The development of embryogenic cell suspension cultures from which whole‐viable plants could be regenerated on a reliable basis would increase the range of techniques that may be applied by somatic approaches toward genetic modification. The objective of this study was to develop such a cultural system from embryogenic callus tissue of ‘Dawson’ red fescue ( Festuca rubra var trichophylla Gaud.). Embryogenic cell suspension cultures were initiated from highly embryogenic callus tissue that had been cultured for over 4 yr. The optimal basal medium for suspension cultures consisted of one‐half strength Murashige and Skoog (MS) salts supplemented with 30 g L −1 sucrose, Gamborgs B‐5 vitamins, 3 g L −1 casein hydrolysate (CH), and 4 mg L −1 of 2,4‐dichlorophenoxyacetic acid (2,4‐D). The addition of CH significantly enhanced culture growth rates as measured by packed cell volumes.

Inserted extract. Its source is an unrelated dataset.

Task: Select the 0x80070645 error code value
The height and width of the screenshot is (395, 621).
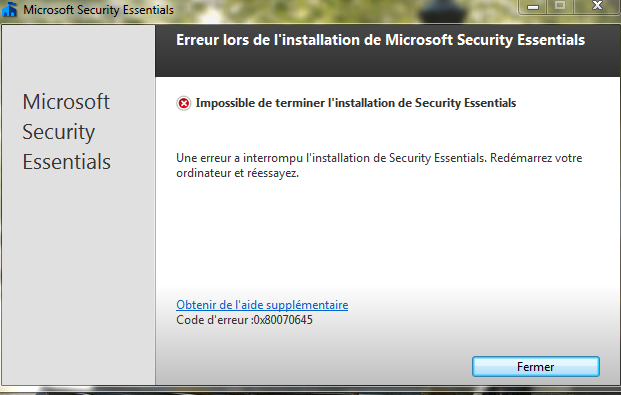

Prefiltering newly initiated suspensions through a 31‐μm filter screen was critical in removing relatively faster growing non‐embryogenic (NE) cell types. The use of a discontinuous percoll gradient was as effective as filtering in removing NE cells but was more time consuming. Prolific regeneration of whole, viable plants was attained by transferring embryogenic cell clusters to a hormone‐free, half‐strength MS basal medium supplemented B‐5 vitamins and 8 g L −1 agar.